BEGIN Data to process
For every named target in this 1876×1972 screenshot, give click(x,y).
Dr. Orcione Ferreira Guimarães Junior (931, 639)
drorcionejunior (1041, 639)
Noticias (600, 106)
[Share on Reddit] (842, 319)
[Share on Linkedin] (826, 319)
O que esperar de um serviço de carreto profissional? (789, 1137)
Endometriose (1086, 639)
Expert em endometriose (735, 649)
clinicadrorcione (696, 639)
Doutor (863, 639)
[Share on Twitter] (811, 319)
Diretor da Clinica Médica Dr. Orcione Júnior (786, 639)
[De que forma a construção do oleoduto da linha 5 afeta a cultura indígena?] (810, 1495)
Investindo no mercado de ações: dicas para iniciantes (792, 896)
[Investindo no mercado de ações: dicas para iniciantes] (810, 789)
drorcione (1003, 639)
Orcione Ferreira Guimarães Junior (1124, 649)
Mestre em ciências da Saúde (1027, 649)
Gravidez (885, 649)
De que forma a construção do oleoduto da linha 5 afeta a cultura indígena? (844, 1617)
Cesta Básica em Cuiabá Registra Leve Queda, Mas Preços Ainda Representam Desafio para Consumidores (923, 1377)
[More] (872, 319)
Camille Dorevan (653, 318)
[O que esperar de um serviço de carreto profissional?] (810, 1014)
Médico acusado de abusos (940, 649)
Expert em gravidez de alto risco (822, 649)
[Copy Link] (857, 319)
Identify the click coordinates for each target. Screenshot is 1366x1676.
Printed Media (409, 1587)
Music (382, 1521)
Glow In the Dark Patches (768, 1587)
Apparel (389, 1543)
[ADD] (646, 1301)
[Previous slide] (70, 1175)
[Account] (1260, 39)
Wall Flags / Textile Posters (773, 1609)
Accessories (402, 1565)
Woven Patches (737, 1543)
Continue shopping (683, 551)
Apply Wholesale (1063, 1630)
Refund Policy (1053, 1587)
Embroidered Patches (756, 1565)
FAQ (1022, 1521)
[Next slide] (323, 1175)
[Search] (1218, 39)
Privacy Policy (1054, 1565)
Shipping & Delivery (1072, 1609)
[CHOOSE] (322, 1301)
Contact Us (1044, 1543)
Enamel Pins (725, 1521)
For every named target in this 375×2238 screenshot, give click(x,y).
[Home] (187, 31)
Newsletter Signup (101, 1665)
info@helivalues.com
END Data to process
• [Work request] Write out every line of the data that holds the word "ações".

• [Solution for this exercise]
Investindo no mercado de ações: dicas para iniciantes (792, 896)
[Investindo no mercado de ações: dicas para iniciantes] (810, 789)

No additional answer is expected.